## Task goal:
Using the entries that follow, write out the line containing "This screenshot has height=420, width=700.", the line containing "Given: Click the Disk 0 icon in disk pane", and every line between them, exactly and nothing else.

## Dataset content:

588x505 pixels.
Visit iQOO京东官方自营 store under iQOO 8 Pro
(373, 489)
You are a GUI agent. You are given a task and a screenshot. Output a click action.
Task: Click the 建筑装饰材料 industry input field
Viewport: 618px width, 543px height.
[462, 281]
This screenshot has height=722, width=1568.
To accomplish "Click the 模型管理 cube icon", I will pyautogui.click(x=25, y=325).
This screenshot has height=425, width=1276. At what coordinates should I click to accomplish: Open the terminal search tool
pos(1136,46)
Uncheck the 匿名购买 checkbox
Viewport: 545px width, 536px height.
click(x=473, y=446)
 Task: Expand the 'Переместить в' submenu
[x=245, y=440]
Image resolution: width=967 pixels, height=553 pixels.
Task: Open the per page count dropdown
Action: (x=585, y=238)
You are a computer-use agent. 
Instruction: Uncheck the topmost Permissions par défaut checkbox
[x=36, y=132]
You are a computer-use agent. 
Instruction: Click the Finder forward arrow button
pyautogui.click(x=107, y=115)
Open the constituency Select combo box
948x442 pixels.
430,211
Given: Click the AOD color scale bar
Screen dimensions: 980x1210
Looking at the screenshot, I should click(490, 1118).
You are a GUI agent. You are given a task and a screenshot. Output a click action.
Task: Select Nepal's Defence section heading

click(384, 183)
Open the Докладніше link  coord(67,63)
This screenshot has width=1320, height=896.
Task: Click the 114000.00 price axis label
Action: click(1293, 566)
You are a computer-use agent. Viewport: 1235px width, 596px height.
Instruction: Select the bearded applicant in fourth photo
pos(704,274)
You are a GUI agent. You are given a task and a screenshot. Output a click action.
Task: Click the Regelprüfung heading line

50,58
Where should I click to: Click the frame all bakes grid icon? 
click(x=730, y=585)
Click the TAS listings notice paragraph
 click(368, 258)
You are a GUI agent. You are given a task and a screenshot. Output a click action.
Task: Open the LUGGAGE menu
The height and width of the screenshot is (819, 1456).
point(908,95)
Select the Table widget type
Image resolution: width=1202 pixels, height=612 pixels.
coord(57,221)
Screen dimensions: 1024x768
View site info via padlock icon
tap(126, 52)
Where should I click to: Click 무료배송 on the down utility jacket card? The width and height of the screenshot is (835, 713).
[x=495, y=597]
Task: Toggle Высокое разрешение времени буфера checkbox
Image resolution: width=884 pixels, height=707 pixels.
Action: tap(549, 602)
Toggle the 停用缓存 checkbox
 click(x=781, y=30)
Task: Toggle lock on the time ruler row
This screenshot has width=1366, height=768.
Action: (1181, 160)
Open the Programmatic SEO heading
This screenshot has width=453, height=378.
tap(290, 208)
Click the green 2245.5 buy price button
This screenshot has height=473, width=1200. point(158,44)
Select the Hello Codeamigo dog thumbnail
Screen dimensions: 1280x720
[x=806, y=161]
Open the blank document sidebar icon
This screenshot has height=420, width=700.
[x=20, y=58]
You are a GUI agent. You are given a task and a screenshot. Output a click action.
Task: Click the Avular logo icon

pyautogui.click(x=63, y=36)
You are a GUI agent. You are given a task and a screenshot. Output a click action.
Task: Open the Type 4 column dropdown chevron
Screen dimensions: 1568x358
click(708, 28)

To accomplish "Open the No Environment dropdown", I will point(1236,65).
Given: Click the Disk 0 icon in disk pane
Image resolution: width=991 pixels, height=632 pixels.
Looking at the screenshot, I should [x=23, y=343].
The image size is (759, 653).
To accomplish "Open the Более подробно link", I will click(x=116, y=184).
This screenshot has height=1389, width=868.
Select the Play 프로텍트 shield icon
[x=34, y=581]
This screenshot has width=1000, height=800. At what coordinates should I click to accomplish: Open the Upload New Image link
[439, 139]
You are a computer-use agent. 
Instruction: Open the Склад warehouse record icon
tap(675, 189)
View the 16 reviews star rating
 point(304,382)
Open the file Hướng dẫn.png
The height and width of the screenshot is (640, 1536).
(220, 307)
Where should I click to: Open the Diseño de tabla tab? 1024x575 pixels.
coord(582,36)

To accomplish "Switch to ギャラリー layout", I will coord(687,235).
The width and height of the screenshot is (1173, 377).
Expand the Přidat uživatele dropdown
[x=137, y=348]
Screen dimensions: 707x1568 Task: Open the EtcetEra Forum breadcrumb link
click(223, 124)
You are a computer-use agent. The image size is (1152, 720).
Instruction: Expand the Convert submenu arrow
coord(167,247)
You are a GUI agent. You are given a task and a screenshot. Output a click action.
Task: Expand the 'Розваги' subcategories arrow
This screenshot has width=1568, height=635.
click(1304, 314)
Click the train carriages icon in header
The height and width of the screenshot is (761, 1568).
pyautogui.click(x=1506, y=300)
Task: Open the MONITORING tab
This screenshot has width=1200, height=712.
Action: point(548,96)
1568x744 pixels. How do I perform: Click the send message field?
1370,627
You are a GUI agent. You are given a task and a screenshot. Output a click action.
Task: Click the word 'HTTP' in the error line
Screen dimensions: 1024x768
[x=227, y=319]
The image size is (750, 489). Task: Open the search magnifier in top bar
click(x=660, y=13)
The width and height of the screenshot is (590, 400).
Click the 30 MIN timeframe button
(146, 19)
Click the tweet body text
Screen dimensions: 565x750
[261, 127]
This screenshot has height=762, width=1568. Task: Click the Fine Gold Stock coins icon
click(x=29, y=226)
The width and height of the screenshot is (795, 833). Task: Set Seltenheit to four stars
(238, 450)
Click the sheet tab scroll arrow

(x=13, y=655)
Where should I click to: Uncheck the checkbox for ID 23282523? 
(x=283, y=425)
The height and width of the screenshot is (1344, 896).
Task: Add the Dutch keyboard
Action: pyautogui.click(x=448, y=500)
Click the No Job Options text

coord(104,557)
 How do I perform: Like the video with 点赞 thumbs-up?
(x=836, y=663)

## Exercise result:
This screenshot has height=420, width=700.
[x=20, y=58]
You are a GUI agent. You are given a task and a screenshot. Output a click action.
Task: Click the Avular logo icon

pyautogui.click(x=63, y=36)
You are a GUI agent. You are given a task and a screenshot. Output a click action.
Task: Open the Type 4 column dropdown chevron
Screen dimensions: 1568x358
click(708, 28)

To accomplish "Open the No Environment dropdown", I will point(1236,65).
Given: Click the Disk 0 icon in disk pane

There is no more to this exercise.